Error 4: Ignoring overdue accounts receivable

Selling is just the first step. Many companies sell $50,000 per month but only receive $30,000 because they don't actively collect payments.

Result: cash flow gets tight not from lack of sales, but from lack of collection. And the more time passes, the lower the chance of receiving payment.

  • Send reminder 3 days before due date
  • Call the day after due date
  • Have clear process for delinquency over 30 days
  • Consider discount for early payment

Error 5: Using spreadsheets for everything without backup

The Excel spreadsheet with all financial control stays on one person's computer. If the hard drive fails, the file corrupts, or the person leaves the company, you lose months of history.

Additionally, spreadsheets don't prevent errors: it's easy to accidentally delete a row, type in the wrong field, or forget to save changes.

  • Maintain automatic cloud backup
  • Limit who can edit the main spreadsheet
  • Consider a system when exceeding 50 entries per month
  • Document how to use the spreadsheet for other people

Error 6: Not reconciling with bank statements

Many entrepreneurs only trust what they wrote down, without checking against bank statements. Result: unaccounted fees, forgotten transfers, and differences that only appear at month-end.

A $500 difference might seem small, but indicates the control has holes. And small holes become big gaps when the company grows.

  • Compare your control with bank statement every week
  • Investigate every difference, even small ones
  • Record bank fees and IOF as expenses
  • Use reconciliation to identify forgotten entries

Error 7: Not separating fixed from variable costs

Rent, salaries, and internet are costs you pay even without selling anything. Raw materials and commissions only exist when there are sales. Mixing both prevents calculating break-even point.

Knowing your monthly fixed costs is fundamental for setting sales targets and understanding how much you need to invoice to avoid losses.

  • List all expenses that happen even without sales
  • Calculate how much you need to invoice to cover fixed costs
  • Monitor if variable costs are proportional to sales
  • Use this separation to negotiate better with suppliers

How to organize financial control in practice

Start simple: define basic categories, separate personal from business accounts, and project at least 30 days ahead. Use tools that allow automatic backup and multi-user access.

dadoAH was created exactly to solve these common errors. Instead of fighting against spreadsheets that weren't made for business management, you get payables and receivables control, projected cash flow, and automatic categorization.

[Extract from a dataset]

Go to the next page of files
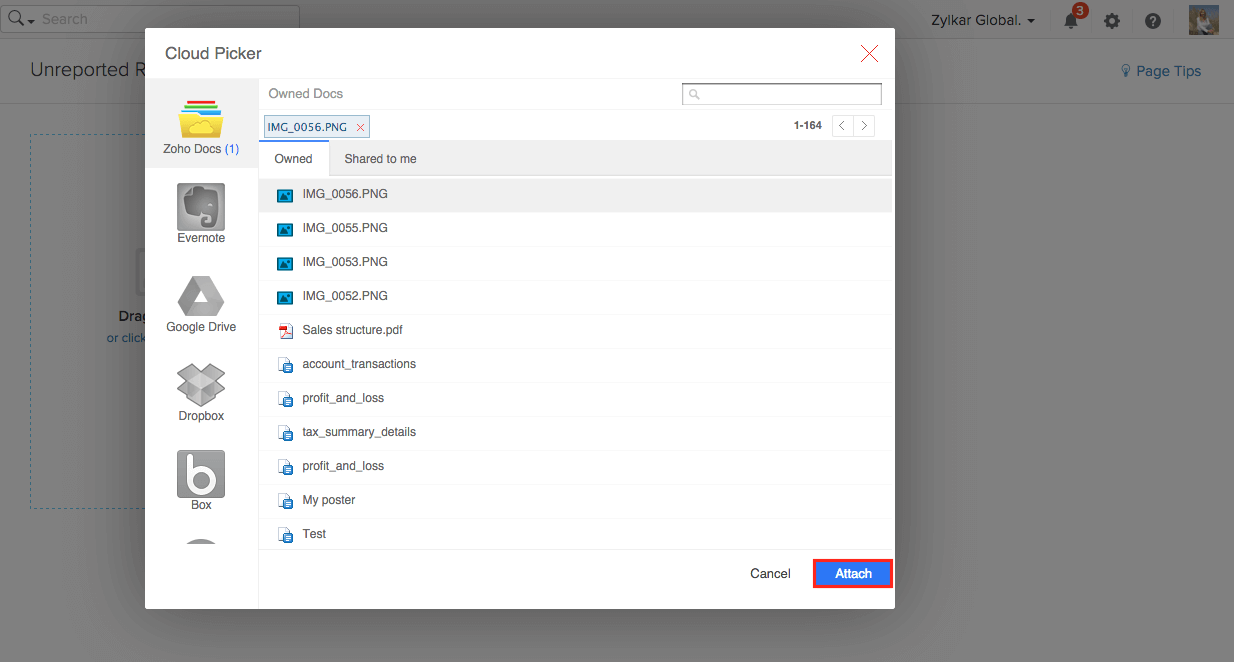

  • Register all company bank accounts
  • Set up standard categories for your business type
  • Import bank data to speed up reconciliation
  • Set alerts for important due dates

Organize your financial control without spreadsheets and get complete visibility of your accounts. Start today.

Try free for 14 days

Related articles

Frequently asked questions

What's the biggest financial control error in small businesses?

Mixing personal and business money. This makes it impossible to know if the company actually profits and compromises important decisions like investments and loans.

How do I know if my financial control has problems?

If you can't answer how much cash you have available today, which bills are due next week, or if the company made profit last month, there are control problems.

Is it possible to do financial control with just spreadsheets?

For very small companies, yes. But when there are multiple accounts, installments, and daily transactions, spreadsheets create rework and errors that specific software solves better.

How often should I update financial control?

Ideally, every transaction should be recorded the same day. At minimum, do a complete update weekly to maintain visibility.

How long does it take to organize messy financial control?

Depends on transaction volume. For a small company, 2 to 4 weeks organizing historical data and creating the routine. The important thing is to start and maintain consistency.